Balanzas de dos platillos

Cuando estudiaba química en la universidad, usábamos unas bellísimas balanzas de dos platillos. Eran aparatos muy simples en su concepción, pero sofisticados y delicados en su construcción. Con las de uso corriente lográbamos una precisión de cuatro decimales, es decir, de una décima de miligramo. Para pesar en ella se usaban unos contrapesos estándar, bien calibrados, que había que poner en uno de los dos platillos hasta que se lograba el equilibrio con el objeto que se pesaba en el otro. Aparecieron después nuevas balanzas de un solo platillo, con sensibilidades parecidas y a veces mejores, que en lugar del contrapeso usan resortes mecánicos, ópticos, electromagnéticos o de cualquier otra clase, pero no visibles, ocultos en el aparato.

Añoro las balanzas de dos platillos. No pretendo que haya una relación de causa-efecto entre su traslado al museo y el fortalecimiento de los dogmatismos y fundamentalismos en nuestra sociedad. Sin embargo, hay una analogía y algo de simbólico en ese cambio de dos platillos en equilibrio por un platillo único.

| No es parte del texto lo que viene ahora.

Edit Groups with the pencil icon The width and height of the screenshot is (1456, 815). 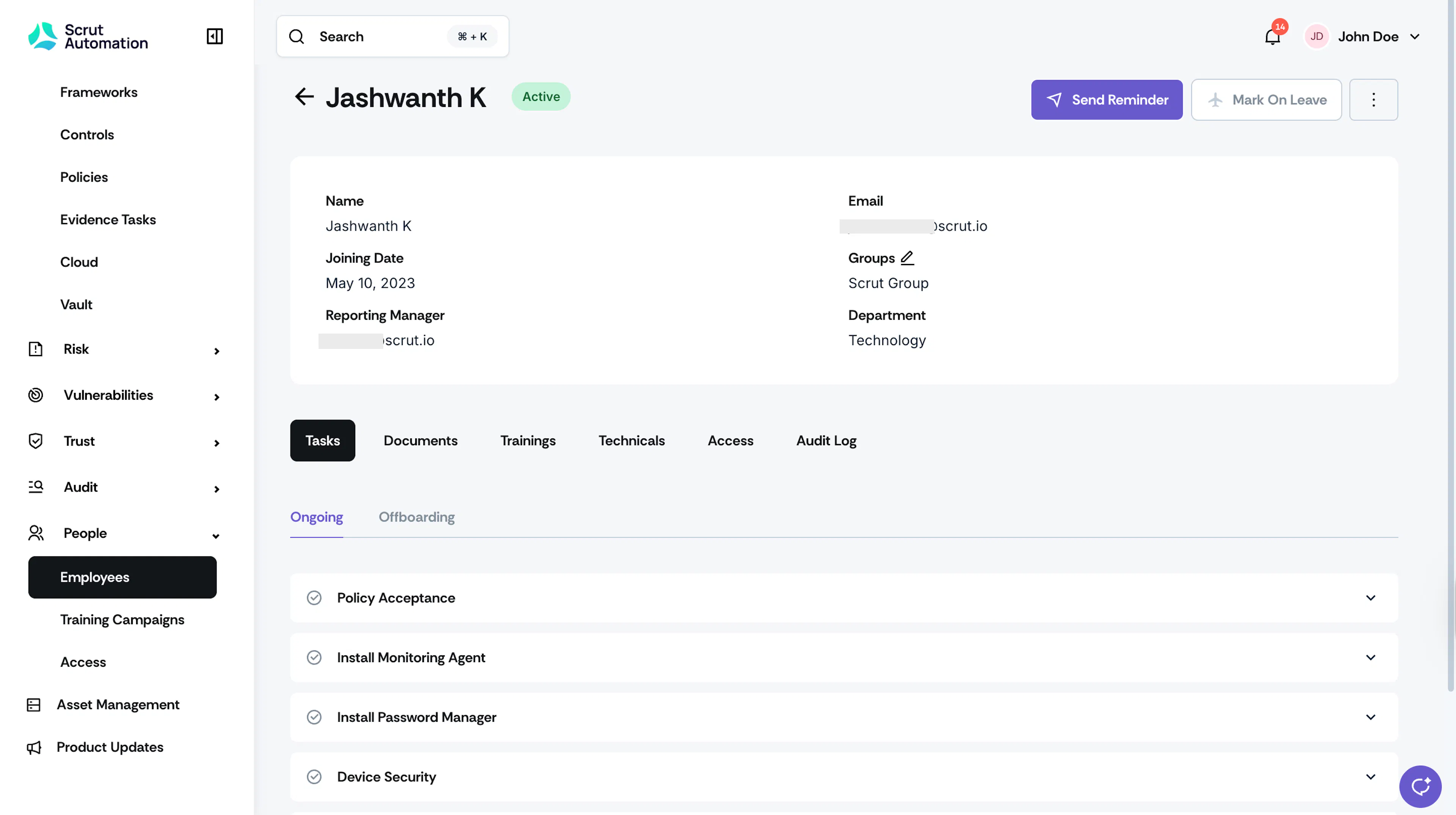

Para quienes son sensibles a las implicaciones éticas que tienen los actos de individuos y de grupos, esa nostalgia mía debe tener sentido. La ética aplicada, la que deberíamos usar cotidianamente, es esencialmente una ética de dos platillos. En la vida diaria rara vez se acude a reflexiones filosóficas fundamentales, pero sí se enfrentan dilemas con frecuencia. Hay que decidir por la más correcta entre dos soluciones posibles a un problema.

Sin embargo, pareciera que se impone, acá y en todo el mundo, la práctica de tomar decisiones usando balanzas de un solo platillo. Las reflexiones éticas, que podrían enriquecer y orientar las decisiones en la sociedad, son reemplazadas por declaraciones grandilocuentes unilaterales. El diálogo social dejó de serlo y se reemplaza en muchos ámbitos (una miradita al Congreso) por discursos que en el mejor de los casos solo oye quien los pronuncia. Son totalmente inútiles; no convencen a los unos porque ya piensan así, ni a los otros, que creen firmemente lo contrario. Un ejemplo es el proceso de reconciliación en el que estamos incursos. No cualquier duda sobre él hace a las personas enemigas de la paz, así como las certezas no las hacen amigas del terrorismo.

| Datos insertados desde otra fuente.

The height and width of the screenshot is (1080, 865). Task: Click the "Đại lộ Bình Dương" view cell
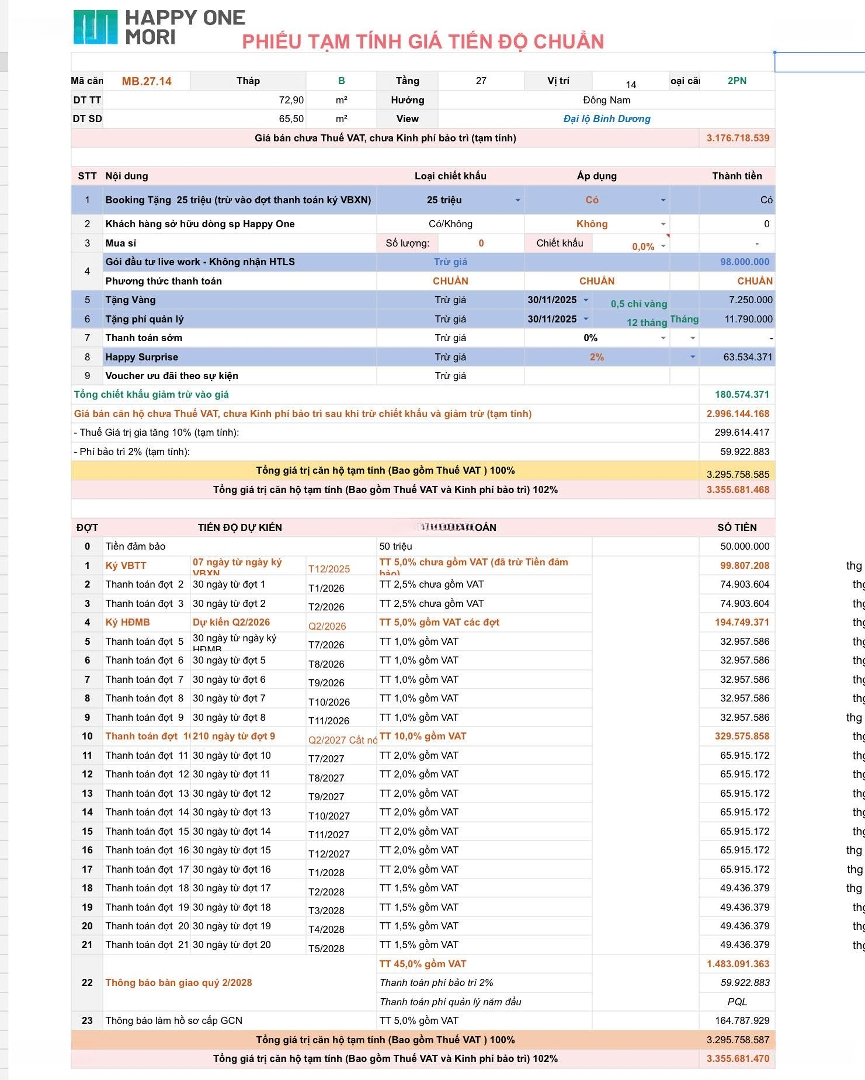[606, 119]
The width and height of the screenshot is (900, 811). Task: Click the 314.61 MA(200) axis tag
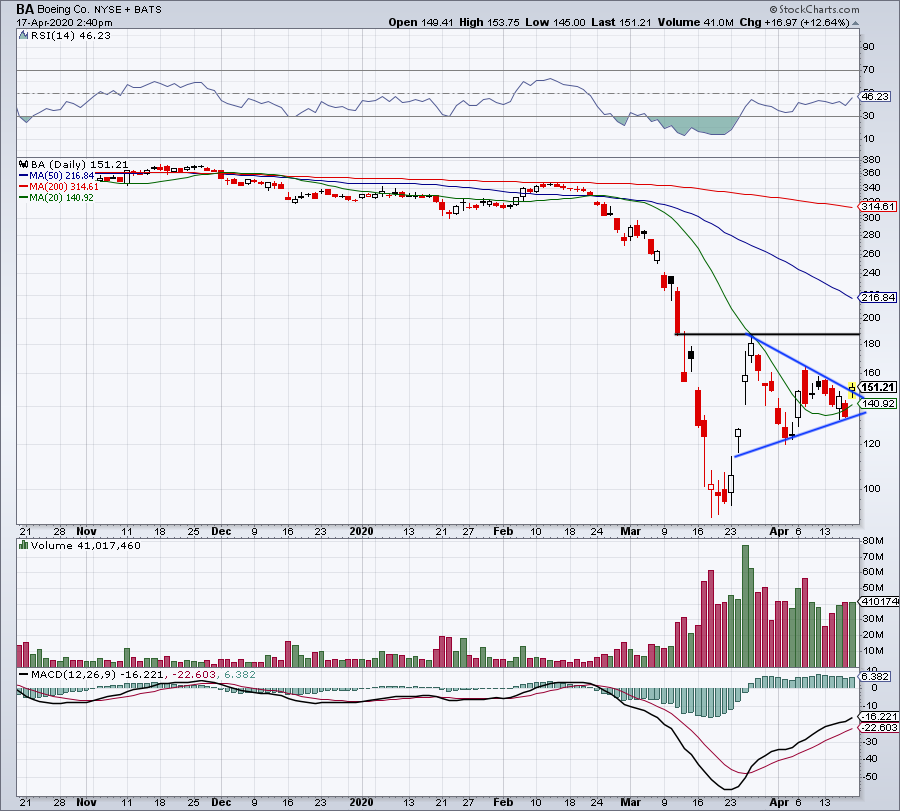click(x=876, y=206)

No solo caemos en esa visión en problemas políticos, sino que la extendemos a la vida privada. Lo que llaman moral (que en su uso cotidiano pareciera tener que ver siempre con el sexo) se maneja todavía en nuestra sociedad con base en lo que dice un libro escrito hace mucho tiempo, y en una sociedad diferente a la nuestra. Esa visión «monoplatillar» ha producido mucha infelicidad, ha inducido al suicidio y al crimen (como vimos recientemente con el joven Sergio Urrego, acosado en su colegio por homosexual). En otros lugares vemos cómo se cortan cabezas que sobresalen por encima de una cota, o que apuntan en dirección diferente a la que dice otro libro (y no me refiero a la reina de corazones de Alicia en el País de las Maravillas).

Un corolario de la ética de un platillo es la convicción (incluso en gente buena) de que las decisiones tienen un costo ético, pero las abstenciones no. Así les resulta fácil hacer llamados, por ejemplo, a abstenerse de vacunar por alguna duda (que nunca podrá dejar de existir). No les parece que eso implique responsabilidad de su parte en graves consecuencias futuras. Como si los responsables fueran los que deciden, mientras que los que se abstienen quedan libres de culpa.

No creo que el regreso a las balanzas de dos platillos disminuya la intolerancia en el mundo. Pero no estaría mal usarlas como símbolo de ecuanimidad, de equilibrio y de disposición a escuchar las razones del otro.